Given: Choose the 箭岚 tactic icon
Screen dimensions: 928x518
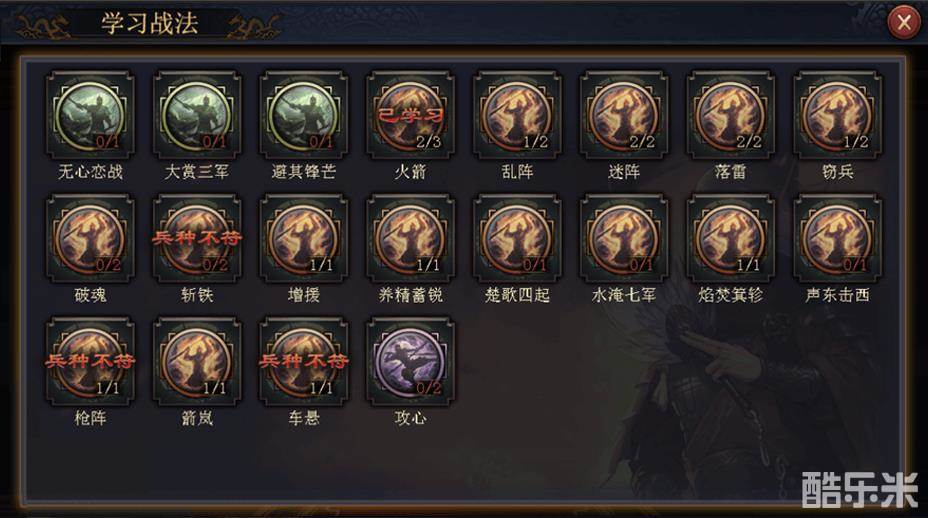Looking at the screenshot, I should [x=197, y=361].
★ ★ ★ ★ ★
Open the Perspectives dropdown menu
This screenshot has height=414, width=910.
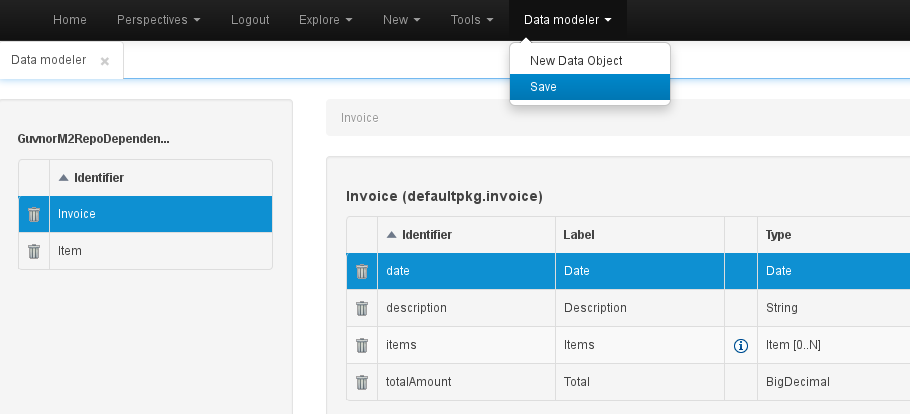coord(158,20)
★ ★ ★ ★ ★
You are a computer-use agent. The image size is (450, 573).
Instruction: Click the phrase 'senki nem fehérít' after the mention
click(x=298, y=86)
★ ★ ★ ★ ★
## [WORK TO DO]
Retype the material above starting at the line that contains "Open the Perspectives dropdown menu" and ending at the line that contains "coord(158,20)", with both of those lines included. Leave the pictures out.

## [FINAL RESULT]
Open the Perspectives dropdown menu
This screenshot has height=414, width=910.
coord(158,20)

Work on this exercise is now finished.